I was initially surprised to see so much of the tech-oriented crowd at HackerNews with not just a negative view of crypto, but a very often flippant, uninformed view. After sufficient reading and contention, the disconnect seems clear: Bitcoin is not a technological invention - it is an economic innovation.
You may have heard an infamous 'critique' of Bitcoin: "It's nothing but hashes, Merkle Trees, and Public Key Cryptography which we've had all of for decades at this point!"
That 'critique,' is not inaccurate, but it is misplaced. It investigates Bitcoin for it’s secret sauce, but only finds standard ingredients. Worse still: how this compisition achieves its goals goes against a popular ethos surrounding technology.
Bitcoin’s innovation is economic - not to be not confused with Bitcoin’s descriptor of currency. No, it’s core economic component is its ability to impose cost, Proof of Work; in it’s most abstract form it is the simplest anti-spam scheme possible. It works by encouraging spam and pidgenholing it’s externalities. On a deeper level, it wrangles power.
Where Bitcoin descends the ivory tower of ‘technology’ is where it encourages a distributed, open system to settle disputes through brawn, rather than complexity. The technology ethos is one which strives to compromise not on predictability, performance or organization. In a way, ‘good’ technologies are micro-Utopias or at least must always strive to be. Bitcoin invites what the ethos of technology clamors away from. It digitizes the most archaic principle: strongest wins, but then wraps it in the organized, precise and beautiful technological innovations it had at it’s disposal. The sheer competition for power is directed into one small niche: the right to publish the next block, thus limiting power to only what is necessary and cordoning off where it may otherwise corrupt a more porous system.

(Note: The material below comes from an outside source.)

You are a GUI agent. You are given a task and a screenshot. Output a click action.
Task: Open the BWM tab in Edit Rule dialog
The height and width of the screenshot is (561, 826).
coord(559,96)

With all the power directed to one component of the system, Bitcoin performs its trick: it incentivizes that power to compete against itself for the privelage of progressing the state of the network. Where the technology of Star Trek more perfectly, precisely and perfomatively processes some notion of objective truth, Bitcoin mediates the most basic and corruptible enterprise in human history by welcoming greed and power to directly participate rather than admonishing it - for greed and power will enter at some point any system.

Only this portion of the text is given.